=== Extract provided ===
↓↓↓

12. Freaks of Nature (2015)
Infusing elements of Twilight into the zombie genre, this film follows high school outcasts in a town that has humans, vampires, and zombies living in harmony until aliens ruin everything.
11. Tie: 28 Days Later (2002)/28 Weeks Later (2007)
Zombie films were all but dead until Danny Boyle, Cillian Murphy, and the crew came along. A British bike courier wakes up from a coma to a deserted London, except zombies infected by a rage virus are running amok and killing everything in sight. And the slow-moving herds from days of yore were replaced by amped-up freaks running at top speed.
10. Train to Busan (2016)
South Korea comes up with some brilliant horror films, and Train to Busan is a suspenseful thrill ride. A man is fulfilling his wish to his daughter Su-an to bring her to Busan to spend her birthday with her mother. A woman with a bite wound boards and begins biting others to turn them into zombies. Now this father must protect the young girl on a train full of rampaging zombies, because as they get off at the next station, the outbreak is everywhere.
9. Planet Terror (2007)

↑↑↑

Could you reproduce the zombie movie rankings above word for word, from start to finish?

Saved data entries
↓↓↓

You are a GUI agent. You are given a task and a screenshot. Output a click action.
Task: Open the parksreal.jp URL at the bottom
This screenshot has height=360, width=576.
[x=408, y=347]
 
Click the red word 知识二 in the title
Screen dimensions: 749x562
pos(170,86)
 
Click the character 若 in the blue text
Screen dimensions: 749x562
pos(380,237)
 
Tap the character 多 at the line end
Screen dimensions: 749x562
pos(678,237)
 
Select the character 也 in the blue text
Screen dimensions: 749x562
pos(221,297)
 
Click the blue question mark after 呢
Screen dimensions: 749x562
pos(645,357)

↑↑↑

=== Answer space ===
12. Freaks of Nature (2015)
Infusing elements of Twilight into the zombie genre, this film follows high school outcasts in a town that has humans, vampires, and zombies living in harmony until aliens ruin everything.
11. Tie: 28 Days Later (2002)/28 Weeks Later (2007)
Zombie films were all but dead until Danny Boyle, Cillian Murphy, and the crew came along. A British bike courier wakes up from a coma to a deserted London, except zombies infected by a rage virus are running amok and killing everything in sight. And the slow-moving herds from days of yore were replaced by amped-up freaks running at top speed.
10. Train to Busan (2016)
South Korea comes up with some brilliant horror films, and Train to Busan is a suspenseful thrill ride. A man is fulfilling his wish to his daughter Su-an to bring her to Busan to spend her birthday with her mother. A woman with a bite wound boards and begins biting others to turn them into zombies. Now this father must protect the young girl on a train full of rampaging zombies, because as they get off at the next station, the outbreak is everywhere.
9. Planet Terror (2007)